If you are trying to access a private or gated repo, make sure you are authenticated.
Invalid username or password.

  1. When I was using the LlavaNextProcessor library from this link, I was unable to use it on my fine-tuned model and there are no instructions on how to fine-tune using the Library if possible or any other ways.

Any help would be highly appreciated

Hi, could you please share the github repo that you used to fine-tune llava 1.6

I used the following Repo:

Hi @PritamSriramG, I wanted to know which data set did you use?


I have used a custom data which I generated. It is of the format specified by the Repo and I was able to finetune using the github repo. The problem arises when I try to use HF libraries. I want to train using HF because, Im planning to host the model in cloud.

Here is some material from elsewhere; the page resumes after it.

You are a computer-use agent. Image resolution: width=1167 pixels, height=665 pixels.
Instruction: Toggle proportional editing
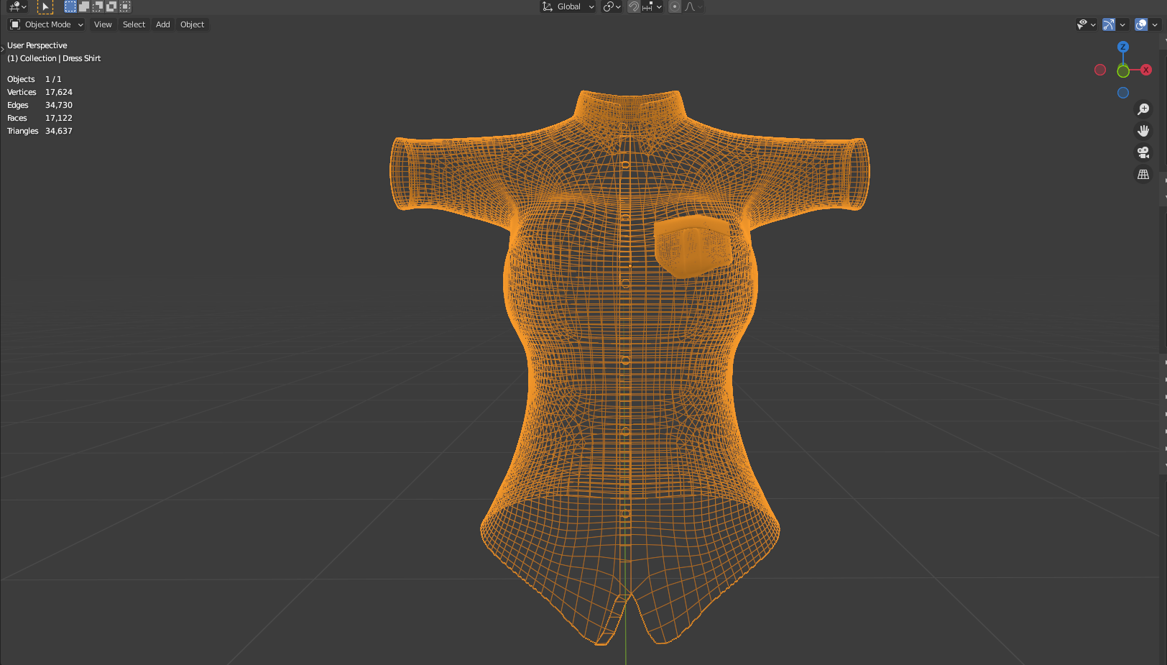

So, it would be great if you could provide me information on how to finetune using HF or any info on how to host the finetuned model.


Fine-tuning of LLaVa-Next should now work out-of-the-box as shown in the notebook here: Transformers-Tutorials/LLaVa at master · NielsRogge/Transformers-Tutorials · GitHub. Make sure to replace the processor, model and chat templates by the one of LLaVa-Next instead of LLaVa.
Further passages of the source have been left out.